Au Pakistan, on dénombre 224 chrétiens ayant été victimes de la loi contre le « blasphème » depuis son adoption en 1986. C’est ce qu’a affirmé Cecil Shane Chaudhry, directeur exécutif de la Commission nationale Justice et Paix du Pakistan, à une délégation de l’AED en visite dans ce pays.


Alors que le procès d’Asia Bibi, une mère chrétienne accusée de « blasphème », s’est terminé le 29 janvier avec sa libération, selon une étude de la commission présenté à l’AED, il y aurait actuellement 25 cas de chrétiens qui souffrent encore en prison. Certains d’entre eux sont condamnés à mort, comme l’a été Asia Bibi. À l’heure actuelle, aucun n’a été exécuté par l’État pakistanais. En revanche, 23 chrétiens ont été lynchés par des foules en colère pour « blasphème » entre 1990 et 2017.

Les deux paragraphes B et C de l’article 295 du Code pénal pakistanais constituent la « loi contre le blasphème ». Introduite par les Britanniques, lorsque l’empire britannique des Indes s’étendait à l’actuel Pakistan (1858-1947), cette législation controversée punit le blasphème de la peine de mort depuis 1986, sous la dictature du général Zia-ul-Haq (1977-1988). Le paragraphe 295B prévoit la peine d’emprisonnement à perpétuité pour ceux qui diffament le Coran ; en vertu de l’article 295C, la peine de mort sanctionne toute profanation du nom du prophète Mahomet.

Une loi employée à des fins de vengeance personnelle

« Pour les fondamentalistes, la loi contre le blasphème constitue une arme puissante pour exercer le pouvoir au préjudice des minorités et elle est souvent utilisée à des fins de vengeance personnelle », explique Cecil Chaudhry. « Lorsque c’est un chrétien qui est accusé, les conséquences concernent l’ensemble de la communauté. »

C’est exactement ce qui s’est passé en mars 2013 dans le quartier chrétien Joseph Colony à Lahore. Sawan Masih, un chrétien qui y réside, est accusé par deux témoins d’avoir « offensé le prophète Mohammed », au cours d’une dispute avec un autre homme. Lesdits témoins ont comparu deux jours après l’altercation. « Les accusations contre Sawan Masih sont instrumentalisées », affirme le père Yousaf, président de la Commission justice et paix, à l’AED. « En vérité, il s’agit d’évincer les chrétiens de ce quartier très prisé de la ville, apprécié parce qu’il est à proximité des aciéries. »

Entre-temps, Sobia, l’épouse de Sawan Masih, élève ses trois enfants toute seule. « Je ne sais pas pourquoi ils accusent mon mari », dit-elle à l’AED. « Tout ce que je sais, c’est que l’homme qui a porté plainte contre lui était de l’un de ses amis, avec qui il s’était disputé.

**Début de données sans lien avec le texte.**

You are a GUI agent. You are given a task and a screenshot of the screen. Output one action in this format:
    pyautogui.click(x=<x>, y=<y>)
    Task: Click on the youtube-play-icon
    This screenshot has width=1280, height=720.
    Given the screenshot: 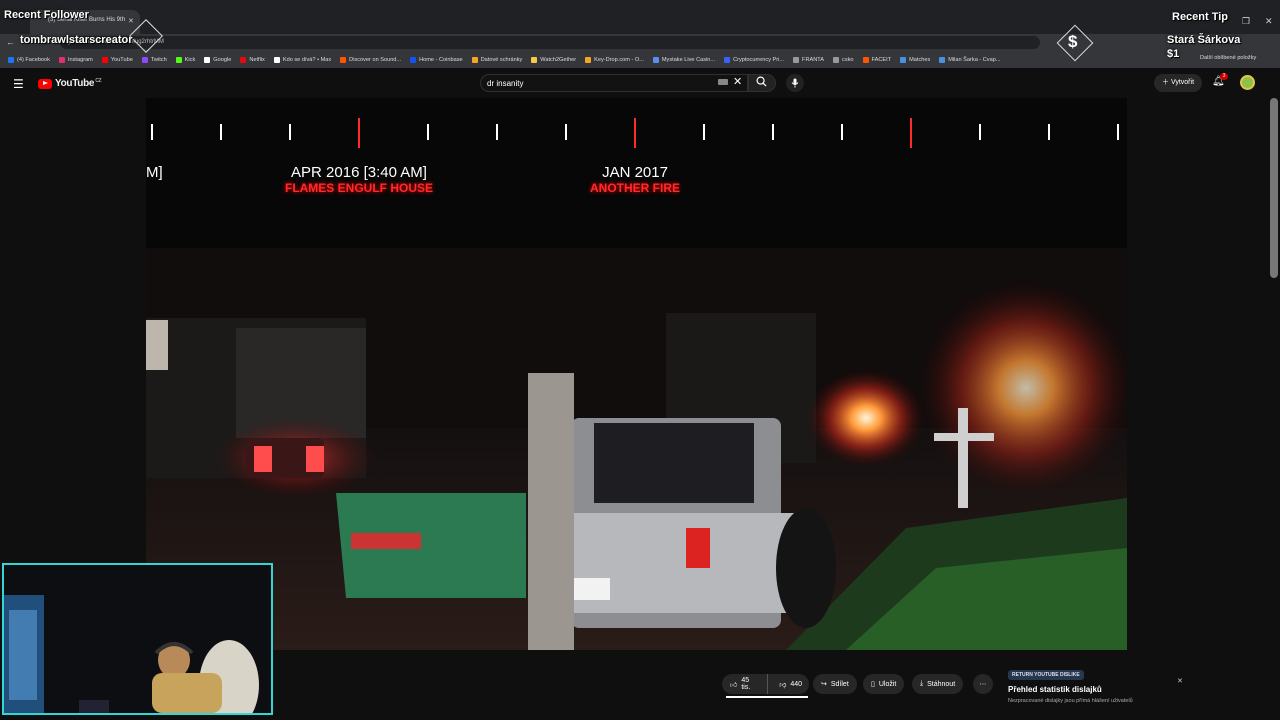 What is the action you would take?
    pyautogui.click(x=45, y=84)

Sawan est innocent ! » Il est enfermé en prison depuis 2013.

Sans attendre le procès la rumeur du « blasphème d’un chrétien » s’est répandue. « Après la prière du vendredi 9 mars, une foule en furie composée de 3 000 musulmans avait incendié et brûlé tout le quartier, détruisant presque 300 habitations et deux églises », se souvient le père Emmanuel Yousaf.